(Stored records)
━━━━━━━━━━━━━━━━━━━━
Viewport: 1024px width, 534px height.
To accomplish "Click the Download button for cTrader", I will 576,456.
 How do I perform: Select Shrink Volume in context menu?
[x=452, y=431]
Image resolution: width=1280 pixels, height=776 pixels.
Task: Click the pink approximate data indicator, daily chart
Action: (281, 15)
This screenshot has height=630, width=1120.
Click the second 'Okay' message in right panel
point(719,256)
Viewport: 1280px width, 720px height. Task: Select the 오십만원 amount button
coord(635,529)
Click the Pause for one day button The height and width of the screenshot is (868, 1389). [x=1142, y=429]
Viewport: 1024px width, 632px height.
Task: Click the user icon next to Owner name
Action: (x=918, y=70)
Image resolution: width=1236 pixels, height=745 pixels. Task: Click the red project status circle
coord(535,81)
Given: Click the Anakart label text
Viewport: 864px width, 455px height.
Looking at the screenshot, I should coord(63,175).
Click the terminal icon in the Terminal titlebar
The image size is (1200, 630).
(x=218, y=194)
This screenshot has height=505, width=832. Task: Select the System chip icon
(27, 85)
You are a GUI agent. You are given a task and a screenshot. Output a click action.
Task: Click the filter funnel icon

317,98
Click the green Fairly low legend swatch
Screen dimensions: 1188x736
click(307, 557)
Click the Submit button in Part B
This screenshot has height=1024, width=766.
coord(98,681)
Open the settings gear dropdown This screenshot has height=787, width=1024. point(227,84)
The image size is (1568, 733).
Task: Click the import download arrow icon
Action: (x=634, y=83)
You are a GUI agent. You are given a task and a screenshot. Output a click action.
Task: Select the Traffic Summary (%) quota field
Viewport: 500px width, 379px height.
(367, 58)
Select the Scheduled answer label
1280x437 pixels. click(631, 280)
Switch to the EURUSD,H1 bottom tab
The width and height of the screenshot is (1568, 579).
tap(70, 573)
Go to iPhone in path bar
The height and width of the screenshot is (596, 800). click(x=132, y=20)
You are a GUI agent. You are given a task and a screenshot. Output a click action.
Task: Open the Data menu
━━━━━━━━━━━━━━━━━━━━
## Work instructions
Set every line of the data down again, word for word.

## Task answer
Viewport: 1024px width, 534px height.
To accomplish "Click the Download button for cTrader", I will 576,456.
 How do I perform: Select Shrink Volume in context menu?
[x=452, y=431]
Image resolution: width=1280 pixels, height=776 pixels.
Task: Click the pink approximate data indicator, daily chart
Action: (281, 15)
This screenshot has height=630, width=1120.
Click the second 'Okay' message in right panel
point(719,256)
Viewport: 1280px width, 720px height. Task: Select the 오십만원 amount button
coord(635,529)
Click the Pause for one day button The height and width of the screenshot is (868, 1389). [x=1142, y=429]
Viewport: 1024px width, 632px height.
Task: Click the user icon next to Owner name
Action: (x=918, y=70)
Image resolution: width=1236 pixels, height=745 pixels. Task: Click the red project status circle
coord(535,81)
Given: Click the Anakart label text
Viewport: 864px width, 455px height.
Looking at the screenshot, I should coord(63,175).
Click the terminal icon in the Terminal titlebar
The image size is (1200, 630).
(x=218, y=194)
This screenshot has height=505, width=832. Task: Select the System chip icon
(27, 85)
You are a GUI agent. You are given a task and a screenshot. Output a click action.
Task: Click the filter funnel icon

317,98
Click the green Fairly low legend swatch
Screen dimensions: 1188x736
click(307, 557)
Click the Submit button in Part B
This screenshot has height=1024, width=766.
coord(98,681)
Open the settings gear dropdown This screenshot has height=787, width=1024. point(227,84)
The image size is (1568, 733).
Task: Click the import download arrow icon
Action: (x=634, y=83)
You are a GUI agent. You are given a task and a screenshot. Output a click action.
Task: Select the Traffic Summary (%) quota field
Viewport: 500px width, 379px height.
(367, 58)
Select the Scheduled answer label
1280x437 pixels. click(631, 280)
Switch to the EURUSD,H1 bottom tab
The width and height of the screenshot is (1568, 579).
tap(70, 573)
Go to iPhone in path bar
The height and width of the screenshot is (596, 800). click(x=132, y=20)
You are a GUI agent. You are given a task and a screenshot. Output a click action.
Task: Open the Data menu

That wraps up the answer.